**BRIEF:**
Exactly as it appears, restate the whole listing.

**PROVIDED MATERIAL:**
[Start of Attachment]
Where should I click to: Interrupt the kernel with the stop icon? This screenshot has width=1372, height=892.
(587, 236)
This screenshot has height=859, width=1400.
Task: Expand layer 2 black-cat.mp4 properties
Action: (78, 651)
[End of Attachment]
**RESPONSE:**
Where should I click to: Interrupt the kernel with the stop icon? This screenshot has width=1372, height=892.
(587, 236)
This screenshot has height=859, width=1400.
Task: Expand layer 2 black-cat.mp4 properties
Action: (78, 651)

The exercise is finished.